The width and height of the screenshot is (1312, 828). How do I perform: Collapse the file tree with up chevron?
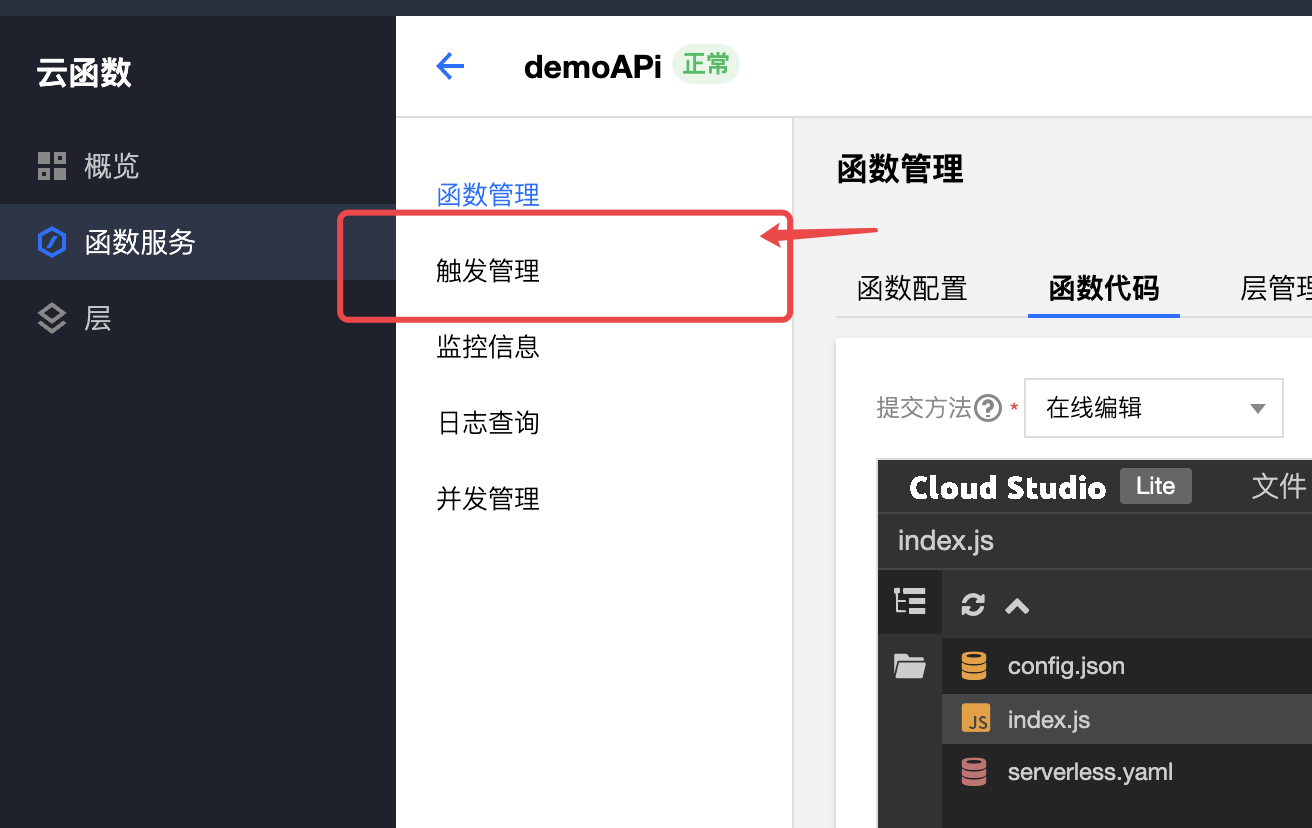pyautogui.click(x=1017, y=605)
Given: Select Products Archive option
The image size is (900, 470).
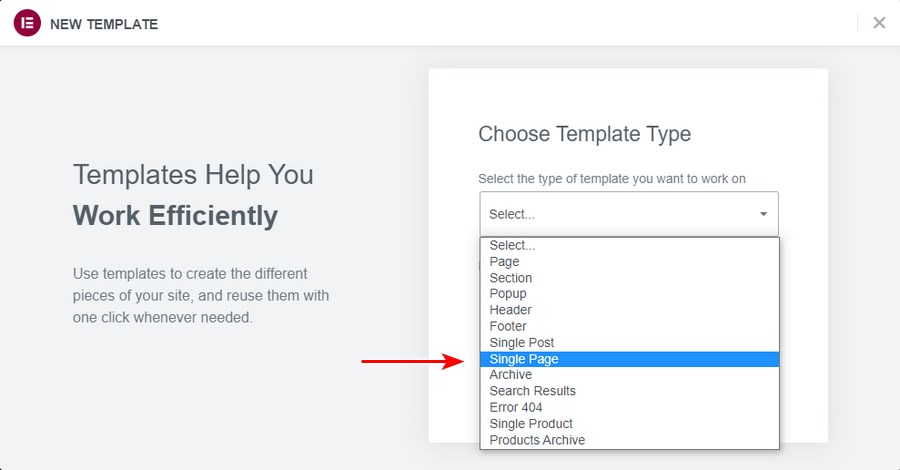Looking at the screenshot, I should (537, 440).
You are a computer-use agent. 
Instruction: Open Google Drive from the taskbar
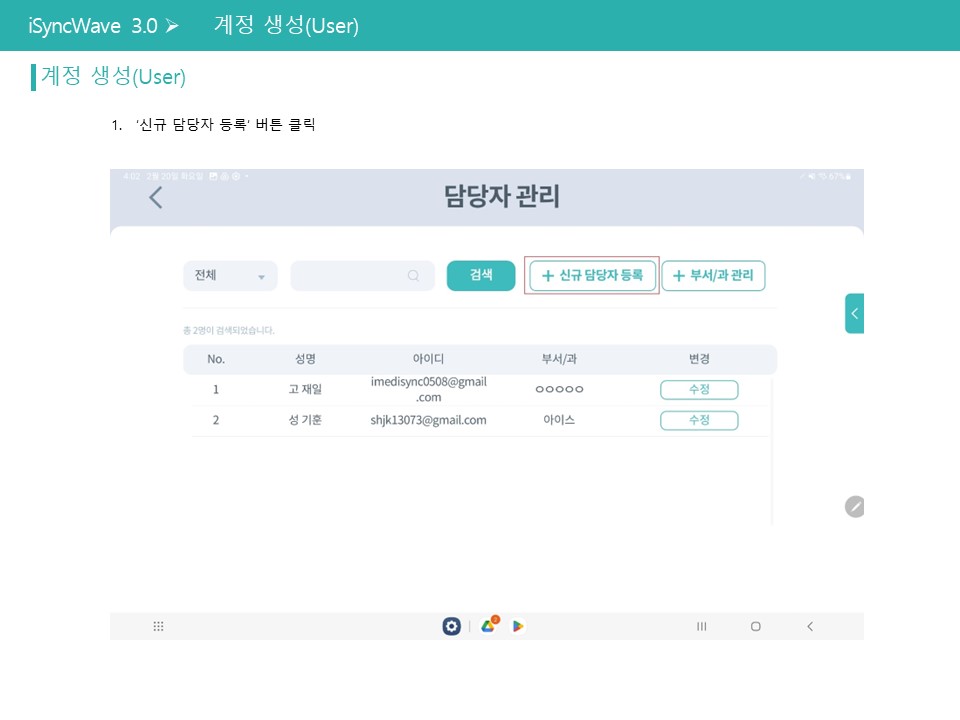click(x=489, y=626)
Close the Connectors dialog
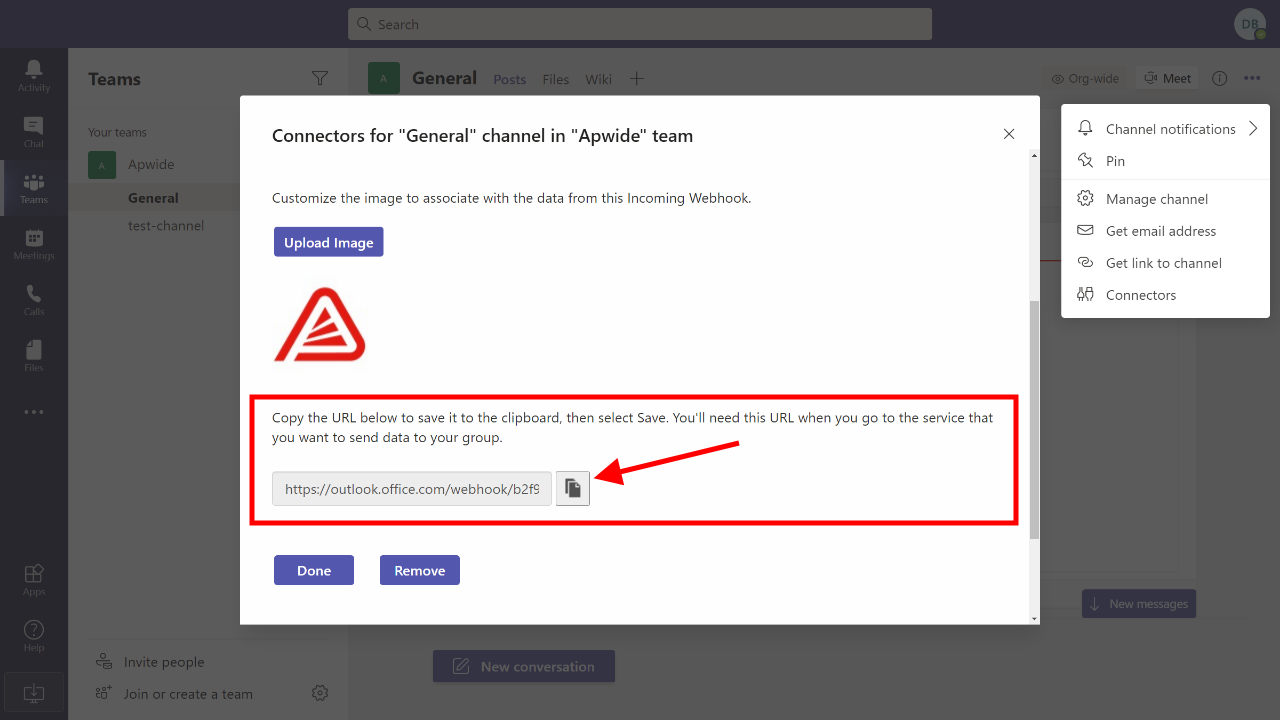The image size is (1280, 720). [1009, 134]
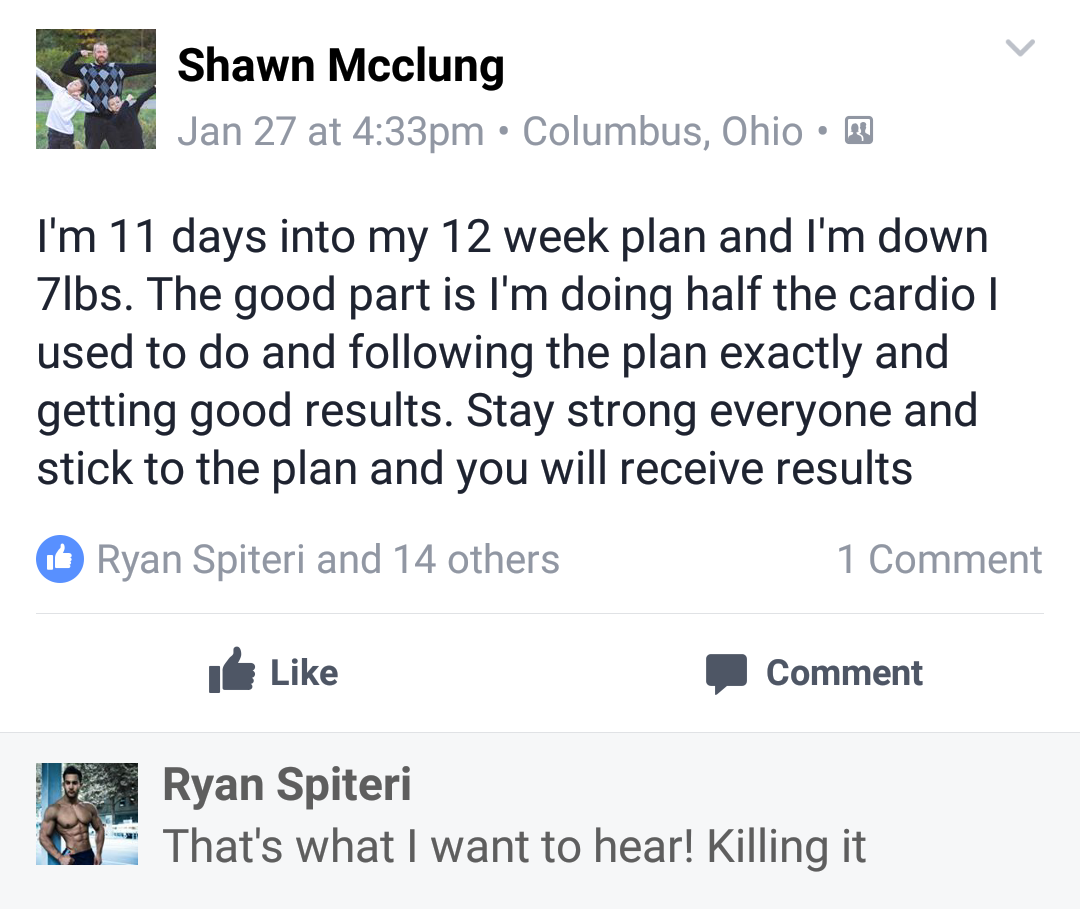The height and width of the screenshot is (909, 1080).
Task: Tap the thumbs-up icon of the Like button
Action: pos(231,671)
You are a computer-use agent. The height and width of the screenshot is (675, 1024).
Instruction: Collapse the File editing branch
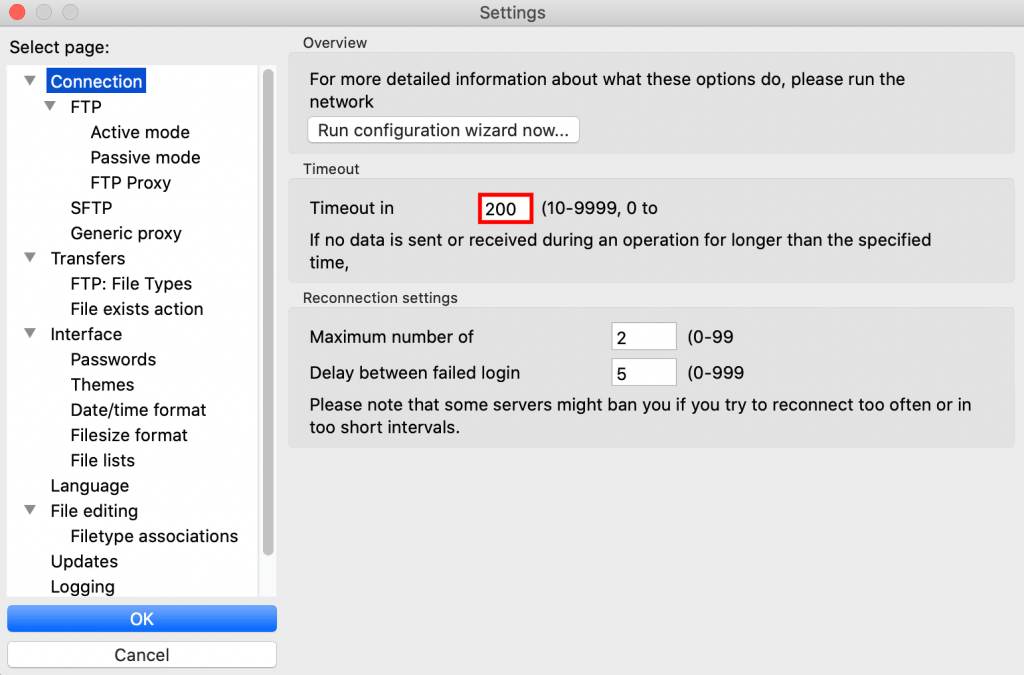29,510
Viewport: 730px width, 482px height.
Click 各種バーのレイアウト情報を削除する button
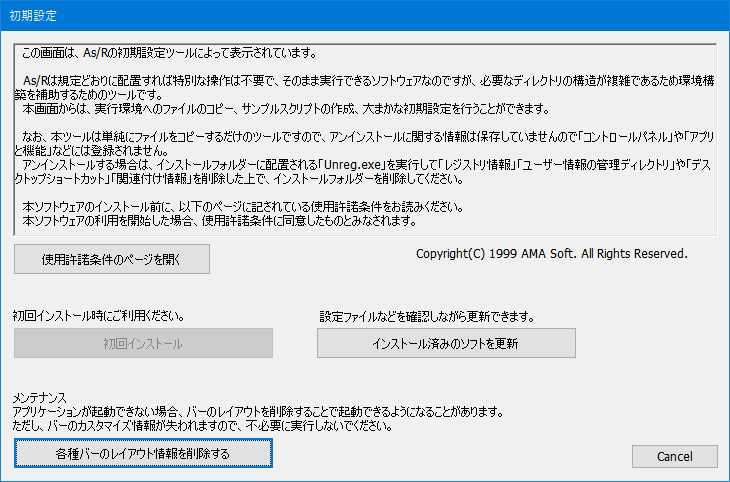143,454
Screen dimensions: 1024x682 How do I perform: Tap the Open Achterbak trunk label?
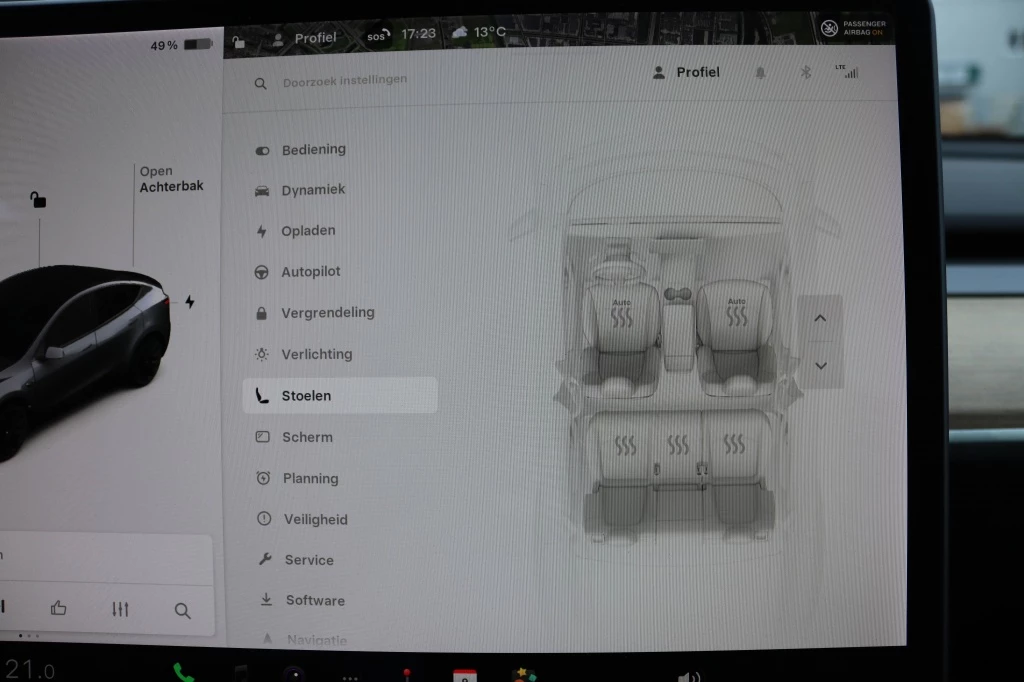click(x=171, y=180)
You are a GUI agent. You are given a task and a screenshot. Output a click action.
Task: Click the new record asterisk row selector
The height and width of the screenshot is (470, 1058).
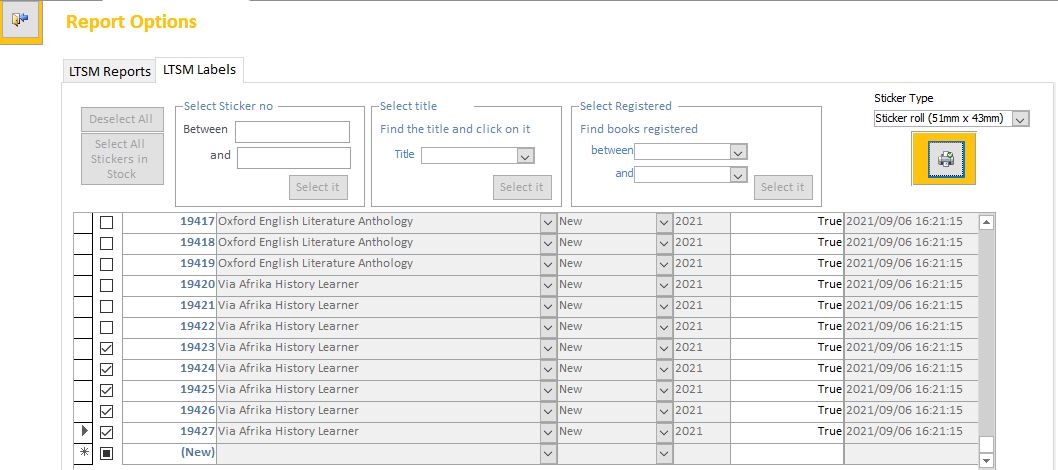tap(83, 453)
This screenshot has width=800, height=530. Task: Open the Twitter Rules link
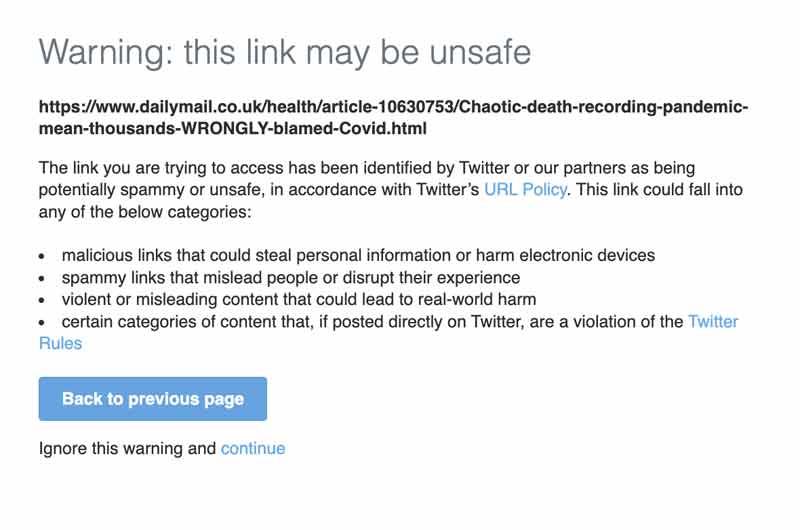point(712,321)
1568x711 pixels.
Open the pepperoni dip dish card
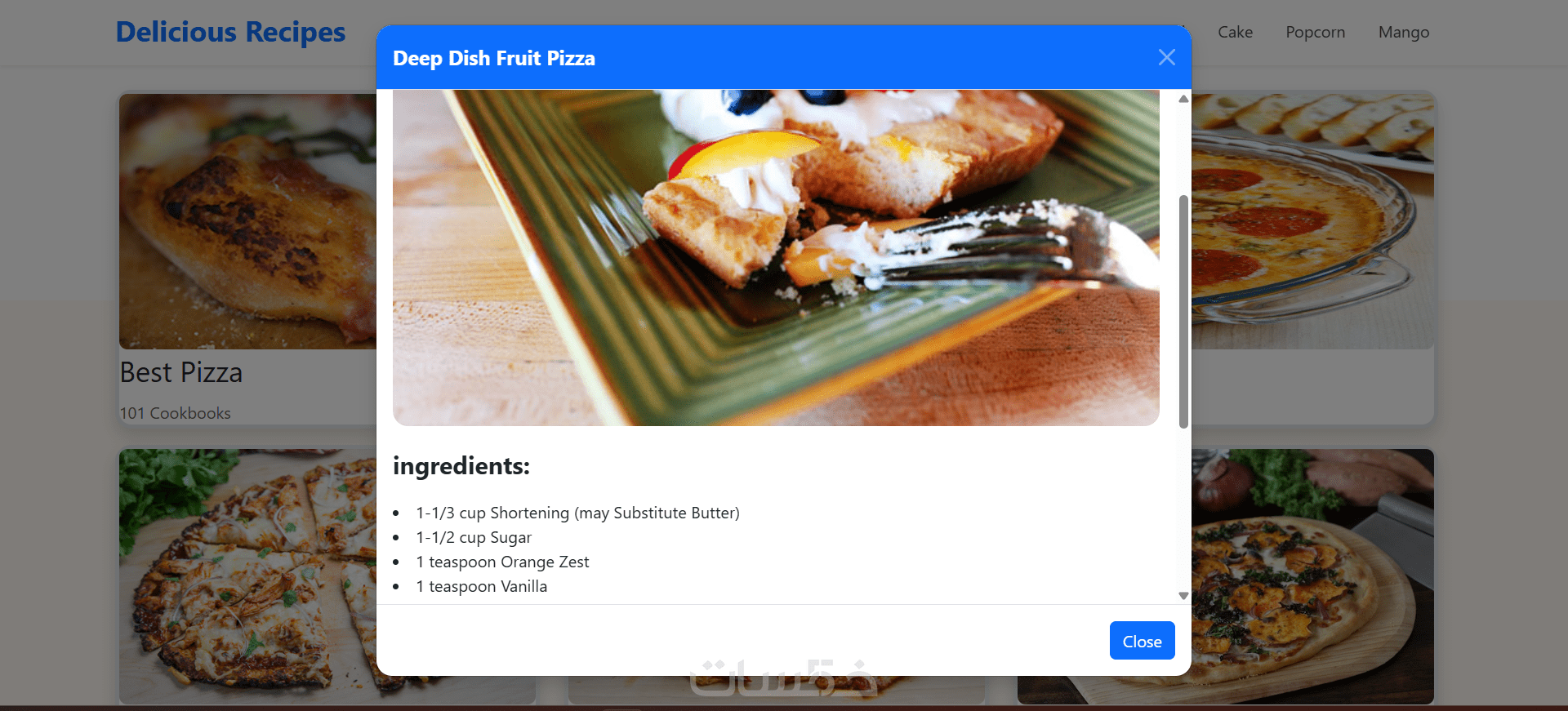coord(1312,221)
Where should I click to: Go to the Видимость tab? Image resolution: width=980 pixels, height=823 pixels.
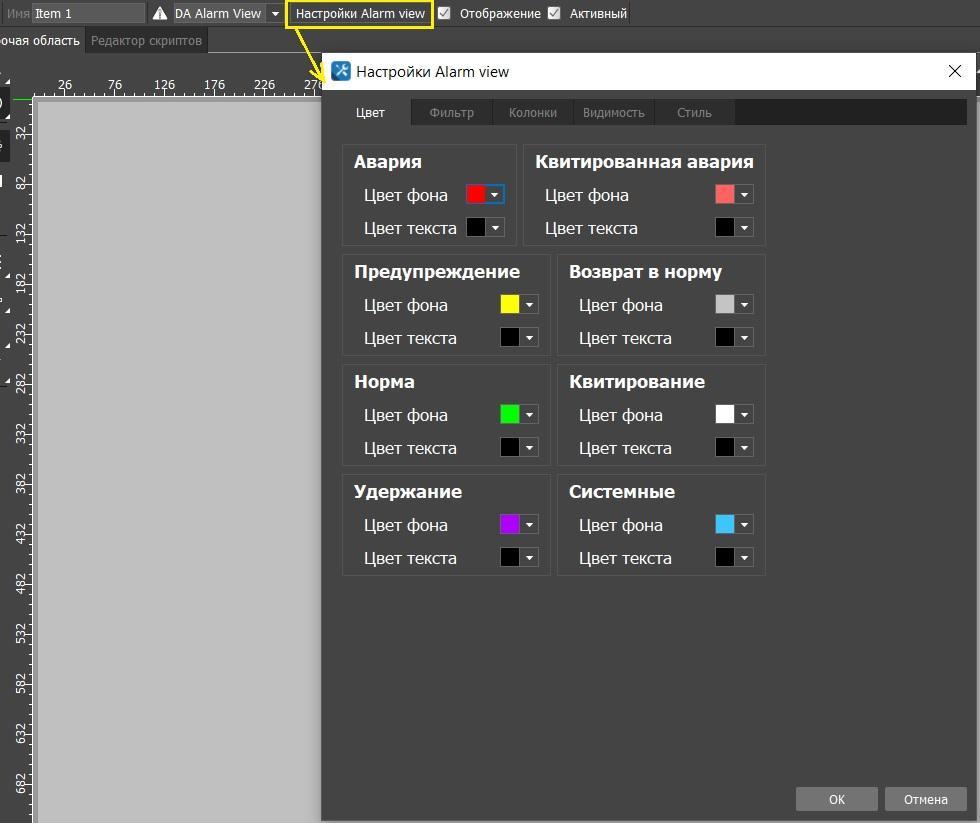point(613,112)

----------------------------------------

§ Task description
Leave every picture out, and reproduce exactly the lines from the line bearing "Screen dimensions: 1024x682" through the closing line of the material above.

§ Solution
Screen dimensions: 1024x682 How do I perform: Tap the Open Achterbak trunk label?
click(x=171, y=180)
You are a GUI agent. You are given a task and a screenshot. Output a click action.
Task: Click the new record asterisk row selector
The height and width of the screenshot is (470, 1058).
tap(83, 453)
This screenshot has width=800, height=530. Task: Open the Twitter Rules link
point(712,321)
1568x711 pixels.
Open the pepperoni dip dish card
coord(1312,221)
Where should I click to: Go to the Видимость tab? Image resolution: width=980 pixels, height=823 pixels.
point(613,112)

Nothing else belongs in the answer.